▸ **TASK TO CARRY OUT**:
Pick up the passage below about arts organizations staying afloat with PPP loans and virtual programs, and continue it from where it stops.

[[ PASSAGE, beginning ]]

Rhodes said it took his organization longer to receive federal assistance than it did other organizations, but CCAC did receive $115,000 in a PPP loan about a month after it applied.
“That allowed us to continue our programming with no layoffs or furloughs,” he said. “We asked donors to let us use restricted dollars. We stayed in touch with them and asked with our hearts out rather than our hands.”
CCAC offered training classes for its staff to navigate Zoom and other applications. It used Facebook Live for programming and Rhodes expects that 75% of its music, dance, and voice classes this fall will be virtual.
“We deal with underserved populations and try to avoid forcing parents to decide between paying their rent and enrolling their children,” Rhodes said. “We want kids to beat on drums and not each other, to shoot on cameras instead of shooting guns. We postponed our recital in June until Aug. 29 and it’ll be outside with 35 performers instead of the 120 we usually have.”
Many organizations are doing their best just to stay connected with donors and subscribers to their programs.
“Our membership coordinator called our entire database and updated them on what we were doing,” said Giordano, of the Delaware Art Museum. “We did the best we could to share our content virtually. We got a PPP loan in the mid-$400,000s to help us weather the storm without layoffs or furloughs. We launched a new website in July and our subscribers, open rates, and social-media activity are much higher. And we have a great outdoor space so we’re asking how we can use that until the weather turns bad.”
Cooke said OperaDelaware has become “the Grub Hub of Opera” after borrowing a trailer from neighboring construction management firm EDiS and delivering arias to both ChristianaCare campuses during shift changes and to the Country House.
“The curious thing for us is that opera tailgating seems more accessible. While we’re staying in touch with our patrons, we’ve also seen 25% new visitors,” he said.

[[ PASSAGE, end ]]
[[ DATA FOR ANALYSIS, beginning ]]

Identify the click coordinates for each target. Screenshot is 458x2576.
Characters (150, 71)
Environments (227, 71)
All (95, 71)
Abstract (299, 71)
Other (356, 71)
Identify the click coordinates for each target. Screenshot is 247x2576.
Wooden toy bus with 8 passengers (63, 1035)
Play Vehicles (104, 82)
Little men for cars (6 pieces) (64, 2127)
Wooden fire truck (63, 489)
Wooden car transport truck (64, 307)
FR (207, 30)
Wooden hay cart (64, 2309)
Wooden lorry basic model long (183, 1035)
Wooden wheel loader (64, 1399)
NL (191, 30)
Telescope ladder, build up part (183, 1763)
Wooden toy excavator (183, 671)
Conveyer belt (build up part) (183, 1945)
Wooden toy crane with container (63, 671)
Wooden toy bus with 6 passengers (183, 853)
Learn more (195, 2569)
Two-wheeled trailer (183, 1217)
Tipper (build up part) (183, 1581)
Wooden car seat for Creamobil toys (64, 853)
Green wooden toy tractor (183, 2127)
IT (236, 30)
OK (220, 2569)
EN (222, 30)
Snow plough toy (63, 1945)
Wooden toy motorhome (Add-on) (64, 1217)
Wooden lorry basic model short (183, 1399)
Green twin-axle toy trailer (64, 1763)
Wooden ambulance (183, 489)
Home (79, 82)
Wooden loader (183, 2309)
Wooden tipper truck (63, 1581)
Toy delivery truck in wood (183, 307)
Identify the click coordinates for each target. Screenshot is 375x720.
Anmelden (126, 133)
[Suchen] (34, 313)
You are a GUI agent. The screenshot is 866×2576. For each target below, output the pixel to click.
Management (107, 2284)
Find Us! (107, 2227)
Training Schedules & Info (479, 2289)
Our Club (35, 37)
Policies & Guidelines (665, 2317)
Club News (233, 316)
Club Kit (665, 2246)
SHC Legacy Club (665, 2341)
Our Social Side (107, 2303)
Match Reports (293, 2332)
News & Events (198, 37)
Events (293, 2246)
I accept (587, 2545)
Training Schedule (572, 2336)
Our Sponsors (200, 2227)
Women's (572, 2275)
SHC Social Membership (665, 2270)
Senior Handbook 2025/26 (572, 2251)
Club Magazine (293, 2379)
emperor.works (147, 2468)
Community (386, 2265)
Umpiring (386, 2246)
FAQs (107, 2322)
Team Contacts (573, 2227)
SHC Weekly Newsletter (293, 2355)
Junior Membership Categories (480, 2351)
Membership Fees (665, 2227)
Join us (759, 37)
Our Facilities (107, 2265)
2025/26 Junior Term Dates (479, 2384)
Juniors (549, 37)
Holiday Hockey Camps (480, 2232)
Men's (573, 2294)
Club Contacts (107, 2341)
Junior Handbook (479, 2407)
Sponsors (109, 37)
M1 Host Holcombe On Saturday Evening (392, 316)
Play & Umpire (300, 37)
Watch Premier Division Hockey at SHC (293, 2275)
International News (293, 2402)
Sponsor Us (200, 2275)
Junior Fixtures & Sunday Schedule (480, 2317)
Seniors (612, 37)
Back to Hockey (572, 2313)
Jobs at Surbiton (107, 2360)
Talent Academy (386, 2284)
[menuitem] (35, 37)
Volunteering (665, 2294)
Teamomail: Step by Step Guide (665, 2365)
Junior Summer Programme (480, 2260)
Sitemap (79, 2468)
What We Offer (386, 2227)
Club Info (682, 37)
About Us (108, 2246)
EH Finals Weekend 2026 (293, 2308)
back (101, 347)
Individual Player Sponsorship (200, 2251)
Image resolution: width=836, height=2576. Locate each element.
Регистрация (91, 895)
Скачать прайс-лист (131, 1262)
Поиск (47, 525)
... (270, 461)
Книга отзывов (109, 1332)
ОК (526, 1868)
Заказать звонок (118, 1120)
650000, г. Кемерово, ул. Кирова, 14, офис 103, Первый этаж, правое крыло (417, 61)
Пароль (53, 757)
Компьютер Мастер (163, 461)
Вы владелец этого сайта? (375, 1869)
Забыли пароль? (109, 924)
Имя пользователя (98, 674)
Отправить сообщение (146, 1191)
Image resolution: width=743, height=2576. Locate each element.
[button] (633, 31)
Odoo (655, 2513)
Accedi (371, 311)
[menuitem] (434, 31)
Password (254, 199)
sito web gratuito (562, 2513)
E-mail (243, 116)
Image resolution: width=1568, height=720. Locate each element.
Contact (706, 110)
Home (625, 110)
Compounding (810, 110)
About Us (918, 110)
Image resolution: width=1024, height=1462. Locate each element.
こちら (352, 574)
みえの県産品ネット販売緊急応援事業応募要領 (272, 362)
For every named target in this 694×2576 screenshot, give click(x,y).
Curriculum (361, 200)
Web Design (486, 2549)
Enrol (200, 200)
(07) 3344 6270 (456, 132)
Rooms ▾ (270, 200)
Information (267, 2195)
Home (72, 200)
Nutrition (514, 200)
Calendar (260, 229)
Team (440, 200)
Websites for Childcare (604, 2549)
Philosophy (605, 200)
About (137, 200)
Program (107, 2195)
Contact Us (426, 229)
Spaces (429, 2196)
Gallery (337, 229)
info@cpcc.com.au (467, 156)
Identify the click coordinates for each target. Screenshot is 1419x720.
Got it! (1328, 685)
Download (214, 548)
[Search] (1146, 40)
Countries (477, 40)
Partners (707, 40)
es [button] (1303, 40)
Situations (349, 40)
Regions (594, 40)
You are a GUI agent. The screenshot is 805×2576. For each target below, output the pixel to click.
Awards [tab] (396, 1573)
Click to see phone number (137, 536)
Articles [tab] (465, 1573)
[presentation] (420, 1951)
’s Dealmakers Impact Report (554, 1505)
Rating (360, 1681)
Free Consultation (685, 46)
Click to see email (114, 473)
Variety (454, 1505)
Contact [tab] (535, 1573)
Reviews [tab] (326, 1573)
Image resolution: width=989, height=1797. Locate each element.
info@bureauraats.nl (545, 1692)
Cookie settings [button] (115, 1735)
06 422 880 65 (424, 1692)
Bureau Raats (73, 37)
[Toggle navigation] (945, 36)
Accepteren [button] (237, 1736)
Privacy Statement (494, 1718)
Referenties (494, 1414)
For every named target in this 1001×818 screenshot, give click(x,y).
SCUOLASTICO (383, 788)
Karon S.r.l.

[[ DATA FOR ANALYSIS, end ]]

▸ **REPLY TO THE EXERCISE**:
Like many organizations, DTC had to cancel its spring fundraiser, although some of its corporate and foundation sponsors let it keep the money, Silva said. DTC has cancelled its fall schedule but hopes to have productions in spring, assuming it has cash in the bank.
“We haven’t pivoted to online although we are working on some virtual content,” he said, adding that DTC is looking at ways it can reduce the licensing costs of using archival video and is working with some celebrities to generate new content. “But theater is about bringing people together and we don’t think inundating the virtual sphere is the way to go.”
For some, the pandemic has provided a chance to pause and think about what wasn’t working before and what changes in strategies and mindsets need to take place.
The $50,000 NEA grant allowed Del Shakes to hire four part-time associate artists who are focused on online programming and small-scale productions. The idea, Stradley said, is that it can create content like recorded sonnets that is engaging and can be monetized.
“We can dream forward a little bit so that makes this a somewhat exciting time,” Stradley said. “They are helping us think about what is possible and how we can engage with our audience, while I focus on thinking about financial survival.”
Others don’t have that same luxury.
“We’re focused on the next four to six weeks and then the next four to six weeks,” said Paulson, of Clear Space Theatre. "We’re viable if we can go back to our regular season model next summer. We did our big fundraising event in June virtually and made 25% of what we normally do, and we’ve cancelled our fall gala in September because we surveyed our patrons and 70% of them said they wouldn’t go if it was inside.”
“We will define a future of the arts in Delaware,” said Ball of the Delaware Arts Alliance. “It won’t look like it did pre-COVID, but we will have a vibrant sector. The arts have helped keep us connected and we all know the impact the arts have on business, hospitality, and tourism.”